___ QUOTED PASSAGE

HSBC and Barclays, two of the five biggest banks, have already increased the cost of mortgages by the full rate rise but have left savers without any benefit. Lloyds is to follow suit on September 1. The banks’ approach is likely to make them tens of millions of pounds in profits. The Royal Bank of Scotland estimated that the base-rate rise would add £300 million to its income projections by 2020.

Remuneration of bank chief executives:

Jes Staley, Barclays    £3.8 million
Antonio Horta-Osorio, Lloyds      £6.4 million
Joe Garner, Nationwide     £2.3 million
Stuart Gulliver, HSBC    over £6 million
Ross McEwan, RBS      £3.5 million
Paul Pester, TSB     £1.8 million

Source: here

 

09 August 2018

Quote of the day

Re burqas and such.  From The Guardian (here):
Boris Johnson’s inalienable right to make hostile remarks was defended this week, as ever, by the assertion that, however crass he is, he can’t be shut down, because we need to “start the debate”. In fact, we do not need Johnson and his cavalier debasement of the public sphere for this debate: we could start and finish it in two minutes. Do we want to police what women wear? No. Do women in burqas pose a significant crime risk? No. Does it matter what they do in France or Denmark, where feminism and race intersect in culturally idiosyncratic ways that we couldn’t emulate even if we wanted to? Not really, no. There, done.
Sorted.
  

Nominative determinism

So Chelsea FC have signed a keeper named Kepa.

 

31 July 2018

Education, education, education

I hope that this is not simply an excuse to blame the parents.  From The Guardian (here):
More than a quarter of children starting primary school are unable to communicate in full sentences as concerns grow about the amount of time they are spending in front of screens, the education secretary will say in his first major speech on social mobility.
Damian Hinds is expected to say on Tuesday that he wants to harness technology so parents can do more to help their children’s early language development.
The education secretary promised to halve within a decade the number of children lacking the required level of early speaking or reading skills. His department’s figures show that 28% of four- and five-year-olds do not meet communication and literacy levels expected by the end of the reception year.

______
___ GIVEN MATERIAL

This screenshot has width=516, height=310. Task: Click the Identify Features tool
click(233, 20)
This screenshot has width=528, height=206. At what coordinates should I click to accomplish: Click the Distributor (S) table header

______

◆ EXERCISE SET:
**1.** From the blog excerpt, print the part that opens with the words containing "I hope that" and closes with "the reception year.".
**2.** Answer these questions from the blog excerpt:
(a) Which bank is to follow suit on September 1?
(b) What remuneration is listed for Joe Garner of Nationwide?
(c) According to the education department's figures, what percentage of four- and five-year-olds do not meet the expected communication and literacy levels by the end of the reception year?

◆ ANSWERS FOR EACH ITEM:
**1.**
I hope that this is not simply an excuse to blame the parents.  From The Guardian (here):
More than a quarter of children starting primary school are unable to communicate in full sentences as concerns grow about the amount of time they are spending in front of screens, the education secretary will say in his first major speech on social mobility.
Damian Hinds is expected to say on Tuesday that he wants to harness technology so parents can do more to help their children’s early language development.
The education secretary promised to halve within a decade the number of children lacking the required level of early speaking or reading skills. His department’s figures show that 28% of four- and five-year-olds do not meet communication and literacy levels expected by the end of the reception year.

**2.**
(a) Lloyds
(b) £2.3 million
(c) 28%